In patients who suffer from PCS and prolonged symptoms, 3 or more of the following symptoms are included: headache, dizziness, fatigue, irritability, insomnia, concentration problems, or memory difficulty; current recommendations suggest preliminary evidence is available to support the implementation of controlled subsymptomatic aerobic exercise.7,8 The subsymptomatic threshold should be determined using a validated measure like the Buffalo Concussion Treadmill test, Balke protocol, or Borg RPE. All 4 studies identified a treatment period of 6 to 9 weeks, with daily treatment at the subsymptomatic level that was predetermined through baseline testing. Three of the studies10,11,13 suggested daily aerobic exercise should last 15 to 20 minutes, and the other study12 required 30 minutes. By determining subsymptomatic threshold, patients can participate in subsymptomatic aerobic exercise to tolerance. This coincides with current concussion management recommendations, which focus on avoiding symptom exacerbation.7,16
Furthermore, there are emotional benefits of exercise as treatment of PCS. Exercise gives patients increased self-efficacy; less anxiety, stress, and depression; and better overall well-being.17–19 Regular exercise has shown to have cognitive benefits in improving cognitive function, sleep, learning, and memory.17,18 Athletes, who are conditioned to an active lifestyle, may be at risk of feeling isolated and removed during concussion recovery. An active approach to their rehabilitation might help improve overall cognitive function, decrease depression and isolation, and restore an active lifestyle that will help to promote healing.20 Leddy et al13 found that athletes responded to the aerobic exercise program faster than nonathletes, suggesting that aerobic exercise was beneficial specifically for athletes.
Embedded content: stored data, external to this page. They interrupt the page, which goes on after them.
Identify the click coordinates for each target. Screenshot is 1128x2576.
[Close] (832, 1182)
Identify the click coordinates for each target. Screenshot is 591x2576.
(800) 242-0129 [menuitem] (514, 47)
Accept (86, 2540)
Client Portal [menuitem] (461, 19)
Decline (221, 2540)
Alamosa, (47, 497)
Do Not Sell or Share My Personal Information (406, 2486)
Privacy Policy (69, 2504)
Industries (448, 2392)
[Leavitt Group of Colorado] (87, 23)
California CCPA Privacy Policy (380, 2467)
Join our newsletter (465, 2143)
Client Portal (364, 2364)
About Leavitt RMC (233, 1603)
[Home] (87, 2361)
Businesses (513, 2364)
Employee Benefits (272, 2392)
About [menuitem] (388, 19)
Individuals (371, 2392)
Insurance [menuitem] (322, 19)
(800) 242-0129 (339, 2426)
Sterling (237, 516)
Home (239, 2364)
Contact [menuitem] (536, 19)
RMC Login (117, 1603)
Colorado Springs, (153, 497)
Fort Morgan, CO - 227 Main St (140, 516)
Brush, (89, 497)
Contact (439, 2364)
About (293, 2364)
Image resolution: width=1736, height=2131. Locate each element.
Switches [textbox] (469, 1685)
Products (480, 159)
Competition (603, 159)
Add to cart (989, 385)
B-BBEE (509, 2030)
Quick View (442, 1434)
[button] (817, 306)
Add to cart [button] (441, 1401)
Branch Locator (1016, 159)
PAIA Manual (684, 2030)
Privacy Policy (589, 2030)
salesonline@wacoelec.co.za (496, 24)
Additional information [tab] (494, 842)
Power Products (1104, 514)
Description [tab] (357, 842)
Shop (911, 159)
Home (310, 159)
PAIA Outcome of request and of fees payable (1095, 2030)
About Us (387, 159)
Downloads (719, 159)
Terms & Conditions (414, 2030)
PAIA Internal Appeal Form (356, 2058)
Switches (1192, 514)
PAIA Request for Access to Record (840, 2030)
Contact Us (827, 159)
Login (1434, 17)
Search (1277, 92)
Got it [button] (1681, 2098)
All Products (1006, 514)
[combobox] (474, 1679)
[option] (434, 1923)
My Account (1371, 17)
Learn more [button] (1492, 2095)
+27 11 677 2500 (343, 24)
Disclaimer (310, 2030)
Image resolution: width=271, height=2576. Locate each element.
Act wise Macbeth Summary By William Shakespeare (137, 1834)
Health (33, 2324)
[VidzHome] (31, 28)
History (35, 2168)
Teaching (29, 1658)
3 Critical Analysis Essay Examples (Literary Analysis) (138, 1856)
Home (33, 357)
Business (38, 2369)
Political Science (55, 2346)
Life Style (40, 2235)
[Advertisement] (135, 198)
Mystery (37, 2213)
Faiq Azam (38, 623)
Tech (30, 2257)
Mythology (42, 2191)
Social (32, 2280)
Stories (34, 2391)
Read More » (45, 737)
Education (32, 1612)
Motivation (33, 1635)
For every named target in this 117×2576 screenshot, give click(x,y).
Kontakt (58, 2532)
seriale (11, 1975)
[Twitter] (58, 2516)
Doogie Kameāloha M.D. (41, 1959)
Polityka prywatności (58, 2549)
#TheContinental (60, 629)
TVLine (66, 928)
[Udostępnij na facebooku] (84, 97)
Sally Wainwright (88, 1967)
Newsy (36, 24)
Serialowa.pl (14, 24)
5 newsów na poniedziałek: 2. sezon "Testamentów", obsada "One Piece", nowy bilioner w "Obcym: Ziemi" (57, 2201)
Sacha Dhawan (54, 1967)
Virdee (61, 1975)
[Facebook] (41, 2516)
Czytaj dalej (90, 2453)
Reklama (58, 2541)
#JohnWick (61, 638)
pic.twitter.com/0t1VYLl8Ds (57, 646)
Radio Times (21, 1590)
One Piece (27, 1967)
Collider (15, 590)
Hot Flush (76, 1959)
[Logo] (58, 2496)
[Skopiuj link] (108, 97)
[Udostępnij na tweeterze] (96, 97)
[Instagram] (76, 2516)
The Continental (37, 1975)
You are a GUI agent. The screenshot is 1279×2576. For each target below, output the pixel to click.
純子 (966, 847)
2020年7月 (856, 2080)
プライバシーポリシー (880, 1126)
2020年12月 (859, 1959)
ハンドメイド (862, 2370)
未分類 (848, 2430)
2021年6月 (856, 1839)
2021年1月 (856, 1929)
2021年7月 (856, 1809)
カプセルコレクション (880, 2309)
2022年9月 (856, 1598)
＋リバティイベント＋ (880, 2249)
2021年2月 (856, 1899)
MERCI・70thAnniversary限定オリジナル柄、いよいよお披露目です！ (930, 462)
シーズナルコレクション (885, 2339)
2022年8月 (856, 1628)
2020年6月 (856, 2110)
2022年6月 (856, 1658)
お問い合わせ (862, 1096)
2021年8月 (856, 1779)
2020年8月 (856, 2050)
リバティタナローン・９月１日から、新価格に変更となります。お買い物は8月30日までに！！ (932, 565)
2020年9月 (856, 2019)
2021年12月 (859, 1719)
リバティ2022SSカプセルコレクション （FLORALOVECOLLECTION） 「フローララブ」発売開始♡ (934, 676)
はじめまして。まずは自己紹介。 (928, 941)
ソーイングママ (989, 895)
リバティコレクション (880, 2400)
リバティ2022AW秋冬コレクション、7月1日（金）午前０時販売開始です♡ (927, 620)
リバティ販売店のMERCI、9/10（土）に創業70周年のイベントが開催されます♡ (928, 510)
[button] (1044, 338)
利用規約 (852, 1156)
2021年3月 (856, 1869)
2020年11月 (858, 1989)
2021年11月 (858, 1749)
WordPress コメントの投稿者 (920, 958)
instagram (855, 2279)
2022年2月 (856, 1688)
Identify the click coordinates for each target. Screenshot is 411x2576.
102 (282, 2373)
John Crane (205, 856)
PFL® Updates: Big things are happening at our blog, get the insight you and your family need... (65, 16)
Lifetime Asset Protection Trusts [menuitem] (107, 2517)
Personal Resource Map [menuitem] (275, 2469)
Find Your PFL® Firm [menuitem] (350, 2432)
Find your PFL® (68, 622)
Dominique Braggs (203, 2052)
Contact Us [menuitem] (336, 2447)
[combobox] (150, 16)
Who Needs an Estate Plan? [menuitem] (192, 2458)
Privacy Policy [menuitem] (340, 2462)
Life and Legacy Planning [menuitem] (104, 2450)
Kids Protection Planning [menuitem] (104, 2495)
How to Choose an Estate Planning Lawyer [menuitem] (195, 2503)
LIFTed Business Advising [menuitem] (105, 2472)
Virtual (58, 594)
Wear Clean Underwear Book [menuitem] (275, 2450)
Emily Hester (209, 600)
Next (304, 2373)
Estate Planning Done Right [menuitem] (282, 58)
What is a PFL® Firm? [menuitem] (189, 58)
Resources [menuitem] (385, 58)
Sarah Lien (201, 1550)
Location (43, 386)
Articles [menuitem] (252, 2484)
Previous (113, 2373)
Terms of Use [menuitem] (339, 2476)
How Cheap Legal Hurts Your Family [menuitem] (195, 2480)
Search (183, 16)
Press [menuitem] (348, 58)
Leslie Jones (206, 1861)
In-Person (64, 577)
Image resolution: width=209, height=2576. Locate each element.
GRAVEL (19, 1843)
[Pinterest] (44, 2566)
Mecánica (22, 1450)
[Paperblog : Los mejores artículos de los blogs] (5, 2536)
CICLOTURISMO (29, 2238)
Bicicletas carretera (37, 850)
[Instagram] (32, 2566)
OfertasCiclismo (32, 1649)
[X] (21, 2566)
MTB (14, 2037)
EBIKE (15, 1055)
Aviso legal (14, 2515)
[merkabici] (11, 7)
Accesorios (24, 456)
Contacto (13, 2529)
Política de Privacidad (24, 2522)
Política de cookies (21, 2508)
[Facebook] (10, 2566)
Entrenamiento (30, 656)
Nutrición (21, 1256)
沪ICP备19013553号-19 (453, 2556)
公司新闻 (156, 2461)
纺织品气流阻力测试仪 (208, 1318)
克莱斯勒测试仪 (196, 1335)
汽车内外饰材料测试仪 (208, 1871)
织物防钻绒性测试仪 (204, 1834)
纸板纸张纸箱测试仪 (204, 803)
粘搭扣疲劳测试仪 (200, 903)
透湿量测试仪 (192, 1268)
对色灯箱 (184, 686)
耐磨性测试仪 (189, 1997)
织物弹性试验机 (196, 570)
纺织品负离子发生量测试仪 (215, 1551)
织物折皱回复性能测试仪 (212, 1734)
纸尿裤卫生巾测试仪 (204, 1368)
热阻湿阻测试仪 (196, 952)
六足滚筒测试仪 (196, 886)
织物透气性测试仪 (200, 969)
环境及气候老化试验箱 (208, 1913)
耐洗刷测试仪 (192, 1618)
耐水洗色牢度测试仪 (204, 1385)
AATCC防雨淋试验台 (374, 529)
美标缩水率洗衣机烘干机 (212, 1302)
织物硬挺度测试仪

Although the current evidence for using submaximal exercise is promising, the level of evidence is low due to study design, number of participants, and population. However, a recent systematic review identified that it may be beneficial.8 Further research should include randomized controlled trials with large sample sizes and uniform control measures. Only 1 study identified the participants as having sport-related concussion,11 whereas 2 other studies identified and compared the participants’ mechanism of injury as sport-related concussion or another mechanism.10,13 More research should be completed with a focus on individual populations, such as sport-related concussion, as there may be benefit of aerobic activity in those active prior to the injury.20
This critically appraised topic should be reviewed in 2 years, or when additional best evidence becomes available, to determine whether additional best evidence has been published that may change the clinical bottom line for the research question posed in this review.
Acknowledgments
There were no sources of funding to support this critically appraised topic. There are no conflicts of interest directly related to this critically appraised topic.